Description of the task: Copy out the part of the forum thread on Reformed hermeneutics that opens with the words "## Guido's Brother" and closes with "py3ak (Jan 27, 2010)", changing "firm believer" to "strong believer".

# Reformed Hermeneutic Resources: Any help?



## Romans922 (Jan 26, 2010)

Can anyone help me help my reformed baptist friend?

He is currently attending a baptist college (dispensational, arminian to the core) and he is taking a hermeneutics class. He emailed me this: "Could you recommend any reformed hermeneutic resources (books, internet, etc.). My professor of hermeneutics is teaching that that Reformed theologians teach only an allegorical approach to hermeneutics."

Isn't that funny. We teach only an allegorical approach.  Let's help him out everyone!!!


----------



## Romans922 (Jan 26, 2010)

wow...bump*


----------



## Casey (Jan 26, 2010)

The reference to allegory probably is to typical Reformed (aka, non-dispensational) readings of Revelation. Vern Poythress has helpful books on both Revelation and Dispensationalism. He doesn't shy from the hermeneutical issues at the root.


----------



## Prufrock (Jan 26, 2010)

Easy solution: give him a commentary or two from our old, orthodox divines, like Calvin or Willet.


----------



## Andres (Jan 26, 2010)

Here is a link to the list of books required for NT123: Hermeneutics class at WTS Philly. Any of these should help.


----------



## Guido's Brother (Jan 27, 2010)

I'm a firm believer in having Scripture determine how we interpret Scripture. I learned this from Dr. Seakle Greijdanus. I have a summary of his book "Scripture Principles for Scripture Interpretation" at my blog and resource site.

Reactions: Like 1


----------



## py3ak (Jan 27, 2010)

Patrick Fairbairn deals explicitly with hermeneutical principles in some detail. He has books on typology, prophecy, law and NT hermeneutics.


----------



## Puritan Sailor (Jan 27, 2010)

Modern guys: O. Palmer Robertson, Ridderbos, MacCartney/Clayton, Vos, Clowney, Chappel, Goldsworthy, Greidanus, Poythress, D.A. Carson, Ladd, Morris. 

Some older guys: Fairbairn, Hengstenberg, Calvin 

The stress should be on how the NT guys interpreted the OT promises, not whether or not it's "allegorical" which seems to be the common dispensational mischaracterization of covenant theology.


----------



## tommyb (Jan 28, 2010)

"The Hermeneutical Spiral" by Grant Osborne is very good.


----------



## ValiantforTruth (Jan 29, 2010)

*Reformation hermeneutics*

This is a very interesting topic. Unlike most other important areas of theology, I do not believe there is one widely-recognized "standard" work in hermeneutics.

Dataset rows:
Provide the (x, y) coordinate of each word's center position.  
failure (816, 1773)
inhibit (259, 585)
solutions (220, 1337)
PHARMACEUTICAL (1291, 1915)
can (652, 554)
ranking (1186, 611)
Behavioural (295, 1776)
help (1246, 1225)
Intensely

Answer to the problem:
## Guido's Brother (Jan 27, 2010)

I'm a strong believer in having Scripture determine how we interpret Scripture. I learned this from Dr. Seakle Greijdanus. I have a summary of his book "Scripture Principles for Scripture Interpretation" at my blog and resource site.

Reactions: Like 1


----------



## py3ak (Jan 27, 2010)